*Excerpted data*
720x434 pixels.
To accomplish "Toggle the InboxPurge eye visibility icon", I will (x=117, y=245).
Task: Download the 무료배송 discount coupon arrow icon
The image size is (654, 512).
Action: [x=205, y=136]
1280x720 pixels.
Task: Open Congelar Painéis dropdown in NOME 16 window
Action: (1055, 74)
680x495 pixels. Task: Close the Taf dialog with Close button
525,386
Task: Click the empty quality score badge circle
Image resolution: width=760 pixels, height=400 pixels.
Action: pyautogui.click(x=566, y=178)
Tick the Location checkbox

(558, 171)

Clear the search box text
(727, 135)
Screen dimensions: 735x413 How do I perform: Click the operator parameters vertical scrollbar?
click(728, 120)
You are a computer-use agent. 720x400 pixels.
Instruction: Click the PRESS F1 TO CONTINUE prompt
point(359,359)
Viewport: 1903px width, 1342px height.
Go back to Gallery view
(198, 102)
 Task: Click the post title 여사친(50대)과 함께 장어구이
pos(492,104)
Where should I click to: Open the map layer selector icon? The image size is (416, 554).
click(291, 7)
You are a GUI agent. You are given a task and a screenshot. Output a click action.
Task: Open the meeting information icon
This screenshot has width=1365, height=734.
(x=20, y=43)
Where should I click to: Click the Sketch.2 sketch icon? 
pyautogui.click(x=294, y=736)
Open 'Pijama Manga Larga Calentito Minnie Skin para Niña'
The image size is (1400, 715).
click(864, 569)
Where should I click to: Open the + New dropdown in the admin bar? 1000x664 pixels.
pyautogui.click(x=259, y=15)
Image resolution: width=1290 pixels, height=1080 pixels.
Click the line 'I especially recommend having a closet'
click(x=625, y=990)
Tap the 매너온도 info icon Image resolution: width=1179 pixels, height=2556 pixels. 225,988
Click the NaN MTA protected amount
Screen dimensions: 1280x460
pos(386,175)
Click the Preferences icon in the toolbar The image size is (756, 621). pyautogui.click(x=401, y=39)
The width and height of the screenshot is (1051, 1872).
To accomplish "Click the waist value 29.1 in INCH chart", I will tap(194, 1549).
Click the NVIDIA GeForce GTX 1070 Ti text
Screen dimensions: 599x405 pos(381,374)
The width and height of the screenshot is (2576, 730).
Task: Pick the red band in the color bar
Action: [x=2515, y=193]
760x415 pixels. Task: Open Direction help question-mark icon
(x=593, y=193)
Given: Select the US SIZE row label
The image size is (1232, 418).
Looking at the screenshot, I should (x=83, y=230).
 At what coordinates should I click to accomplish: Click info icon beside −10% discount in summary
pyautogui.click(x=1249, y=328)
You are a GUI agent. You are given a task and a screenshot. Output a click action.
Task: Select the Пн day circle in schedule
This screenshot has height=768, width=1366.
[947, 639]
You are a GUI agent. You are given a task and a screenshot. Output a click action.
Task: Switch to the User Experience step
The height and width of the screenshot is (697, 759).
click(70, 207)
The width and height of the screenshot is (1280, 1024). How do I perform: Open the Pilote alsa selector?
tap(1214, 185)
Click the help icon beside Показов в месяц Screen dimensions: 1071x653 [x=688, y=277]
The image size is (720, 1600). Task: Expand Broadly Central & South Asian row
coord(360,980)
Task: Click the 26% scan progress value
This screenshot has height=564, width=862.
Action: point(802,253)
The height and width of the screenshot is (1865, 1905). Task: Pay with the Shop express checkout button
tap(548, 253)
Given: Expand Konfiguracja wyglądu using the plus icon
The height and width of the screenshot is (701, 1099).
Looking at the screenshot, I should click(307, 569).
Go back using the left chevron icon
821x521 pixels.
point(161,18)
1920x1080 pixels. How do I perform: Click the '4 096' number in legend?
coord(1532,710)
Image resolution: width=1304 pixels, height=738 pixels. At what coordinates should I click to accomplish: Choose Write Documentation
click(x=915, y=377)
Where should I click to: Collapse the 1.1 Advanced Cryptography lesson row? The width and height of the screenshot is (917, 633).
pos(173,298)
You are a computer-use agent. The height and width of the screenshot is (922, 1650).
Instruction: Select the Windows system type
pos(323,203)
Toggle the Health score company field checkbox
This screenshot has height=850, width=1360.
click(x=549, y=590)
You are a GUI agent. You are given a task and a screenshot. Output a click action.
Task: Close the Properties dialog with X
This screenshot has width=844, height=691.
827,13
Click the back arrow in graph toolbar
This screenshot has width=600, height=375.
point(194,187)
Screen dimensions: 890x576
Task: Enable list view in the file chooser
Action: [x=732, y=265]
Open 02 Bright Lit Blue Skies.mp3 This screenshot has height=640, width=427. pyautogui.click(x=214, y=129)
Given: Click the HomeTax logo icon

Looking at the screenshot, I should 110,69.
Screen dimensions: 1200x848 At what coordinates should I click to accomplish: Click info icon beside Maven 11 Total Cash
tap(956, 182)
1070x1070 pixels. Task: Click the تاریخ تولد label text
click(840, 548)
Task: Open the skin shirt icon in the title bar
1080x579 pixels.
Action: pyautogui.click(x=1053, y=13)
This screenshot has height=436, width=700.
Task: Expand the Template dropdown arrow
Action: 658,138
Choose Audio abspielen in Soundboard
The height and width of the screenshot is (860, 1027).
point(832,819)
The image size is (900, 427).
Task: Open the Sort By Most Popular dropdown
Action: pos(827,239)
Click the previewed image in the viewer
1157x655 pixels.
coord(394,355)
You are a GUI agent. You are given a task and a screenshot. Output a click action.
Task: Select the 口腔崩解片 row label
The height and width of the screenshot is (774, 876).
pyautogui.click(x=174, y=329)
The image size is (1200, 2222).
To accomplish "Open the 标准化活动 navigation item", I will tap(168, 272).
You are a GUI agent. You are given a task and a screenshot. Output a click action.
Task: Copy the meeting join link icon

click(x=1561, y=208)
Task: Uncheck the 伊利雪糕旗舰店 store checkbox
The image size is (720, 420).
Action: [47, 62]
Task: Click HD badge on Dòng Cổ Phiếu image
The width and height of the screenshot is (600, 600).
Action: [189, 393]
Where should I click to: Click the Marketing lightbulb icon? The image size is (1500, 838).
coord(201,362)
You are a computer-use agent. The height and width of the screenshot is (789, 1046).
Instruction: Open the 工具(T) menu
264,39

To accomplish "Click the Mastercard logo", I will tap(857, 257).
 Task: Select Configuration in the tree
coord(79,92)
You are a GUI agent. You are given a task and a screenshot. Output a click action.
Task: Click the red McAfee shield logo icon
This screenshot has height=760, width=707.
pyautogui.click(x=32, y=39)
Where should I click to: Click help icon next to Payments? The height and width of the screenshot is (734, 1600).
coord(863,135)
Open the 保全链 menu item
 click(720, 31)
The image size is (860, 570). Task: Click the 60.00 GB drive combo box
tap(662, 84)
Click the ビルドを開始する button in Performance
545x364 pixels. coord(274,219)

*What the task requires*
Beginning with the line that holds "Open the 保全链 menu item" and ending with the last line of the material, output each line exactly and nothing beyond them.

*Response to this task*
Open the 保全链 menu item
 click(720, 31)
The image size is (860, 570). Task: Click the 60.00 GB drive combo box
tap(662, 84)
Click the ビルドを開始する button in Performance
545x364 pixels. coord(274,219)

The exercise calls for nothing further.